:: Task ::
Look through the entries for the string "volumen", and copy each line that holds it.

:: Extracted material ::
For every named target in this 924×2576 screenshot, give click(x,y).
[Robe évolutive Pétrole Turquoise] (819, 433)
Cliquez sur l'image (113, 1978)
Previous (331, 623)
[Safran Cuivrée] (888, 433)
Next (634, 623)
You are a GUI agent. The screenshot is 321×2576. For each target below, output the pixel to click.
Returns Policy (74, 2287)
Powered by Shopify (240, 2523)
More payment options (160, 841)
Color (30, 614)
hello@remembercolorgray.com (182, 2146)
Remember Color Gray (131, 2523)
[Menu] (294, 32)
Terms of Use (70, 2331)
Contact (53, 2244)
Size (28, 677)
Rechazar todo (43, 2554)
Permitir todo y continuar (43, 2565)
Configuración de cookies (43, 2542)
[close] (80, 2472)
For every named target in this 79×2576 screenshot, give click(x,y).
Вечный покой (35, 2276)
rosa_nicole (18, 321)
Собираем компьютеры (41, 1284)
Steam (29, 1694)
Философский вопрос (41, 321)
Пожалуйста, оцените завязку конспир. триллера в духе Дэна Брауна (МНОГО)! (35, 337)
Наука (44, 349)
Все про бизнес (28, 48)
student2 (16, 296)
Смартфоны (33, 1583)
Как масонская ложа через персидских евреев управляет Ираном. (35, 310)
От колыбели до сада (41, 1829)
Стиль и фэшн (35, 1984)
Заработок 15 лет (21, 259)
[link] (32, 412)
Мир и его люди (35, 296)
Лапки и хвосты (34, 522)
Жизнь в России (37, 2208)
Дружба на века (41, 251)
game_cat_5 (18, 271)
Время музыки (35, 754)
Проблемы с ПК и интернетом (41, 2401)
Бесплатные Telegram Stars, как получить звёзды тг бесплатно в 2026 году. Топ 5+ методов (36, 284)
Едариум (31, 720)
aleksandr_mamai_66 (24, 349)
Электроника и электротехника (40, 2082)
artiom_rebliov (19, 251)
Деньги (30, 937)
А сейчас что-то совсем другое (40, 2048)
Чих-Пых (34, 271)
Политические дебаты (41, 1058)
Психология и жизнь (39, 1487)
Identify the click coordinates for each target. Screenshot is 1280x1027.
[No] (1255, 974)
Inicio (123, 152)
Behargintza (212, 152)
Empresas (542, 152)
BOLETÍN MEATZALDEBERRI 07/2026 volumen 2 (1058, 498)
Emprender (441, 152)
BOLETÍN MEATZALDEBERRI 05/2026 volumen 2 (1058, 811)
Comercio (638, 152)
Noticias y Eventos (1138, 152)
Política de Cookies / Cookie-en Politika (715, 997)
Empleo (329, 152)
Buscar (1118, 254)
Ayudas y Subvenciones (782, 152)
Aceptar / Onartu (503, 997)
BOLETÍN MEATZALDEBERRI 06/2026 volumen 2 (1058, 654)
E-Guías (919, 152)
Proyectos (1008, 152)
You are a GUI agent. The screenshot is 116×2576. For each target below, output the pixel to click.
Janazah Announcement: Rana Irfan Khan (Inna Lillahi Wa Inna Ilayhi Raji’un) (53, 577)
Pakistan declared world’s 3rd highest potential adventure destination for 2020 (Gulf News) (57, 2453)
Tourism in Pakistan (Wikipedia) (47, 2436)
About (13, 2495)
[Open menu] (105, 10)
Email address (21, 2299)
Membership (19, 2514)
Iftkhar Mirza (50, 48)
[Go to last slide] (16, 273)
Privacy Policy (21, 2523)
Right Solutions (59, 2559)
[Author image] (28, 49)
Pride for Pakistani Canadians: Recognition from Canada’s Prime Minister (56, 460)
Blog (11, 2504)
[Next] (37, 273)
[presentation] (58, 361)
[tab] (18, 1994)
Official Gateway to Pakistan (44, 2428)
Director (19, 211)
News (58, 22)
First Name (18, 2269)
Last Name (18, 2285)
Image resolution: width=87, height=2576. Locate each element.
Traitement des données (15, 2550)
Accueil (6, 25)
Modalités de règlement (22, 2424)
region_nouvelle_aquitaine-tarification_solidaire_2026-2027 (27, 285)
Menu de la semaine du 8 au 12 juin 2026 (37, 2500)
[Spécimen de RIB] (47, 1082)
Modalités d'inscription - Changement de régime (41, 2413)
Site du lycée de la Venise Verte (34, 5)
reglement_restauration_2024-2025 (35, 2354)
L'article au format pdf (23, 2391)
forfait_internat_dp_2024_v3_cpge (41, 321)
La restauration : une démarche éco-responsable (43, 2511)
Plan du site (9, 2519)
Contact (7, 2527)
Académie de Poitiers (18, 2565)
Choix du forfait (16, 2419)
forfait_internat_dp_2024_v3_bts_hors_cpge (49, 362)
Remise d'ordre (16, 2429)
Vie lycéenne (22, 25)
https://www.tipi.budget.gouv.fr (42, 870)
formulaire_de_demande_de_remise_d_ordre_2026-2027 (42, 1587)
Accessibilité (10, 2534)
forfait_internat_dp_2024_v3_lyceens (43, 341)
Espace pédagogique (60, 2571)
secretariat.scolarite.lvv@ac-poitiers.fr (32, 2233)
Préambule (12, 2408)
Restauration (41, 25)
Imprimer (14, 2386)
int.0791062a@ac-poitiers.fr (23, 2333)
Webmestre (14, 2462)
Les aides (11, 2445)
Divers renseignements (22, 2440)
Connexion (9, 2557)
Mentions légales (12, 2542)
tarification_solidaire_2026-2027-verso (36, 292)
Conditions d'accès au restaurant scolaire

:: Answer to this exercise ::
BOLETÍN MEATZALDEBERRI 07/2026 volumen 2 (1058, 498)
BOLETÍN MEATZALDEBERRI 05/2026 volumen 2 (1058, 811)
BOLETÍN MEATZALDEBERRI 06/2026 volumen 2 (1058, 654)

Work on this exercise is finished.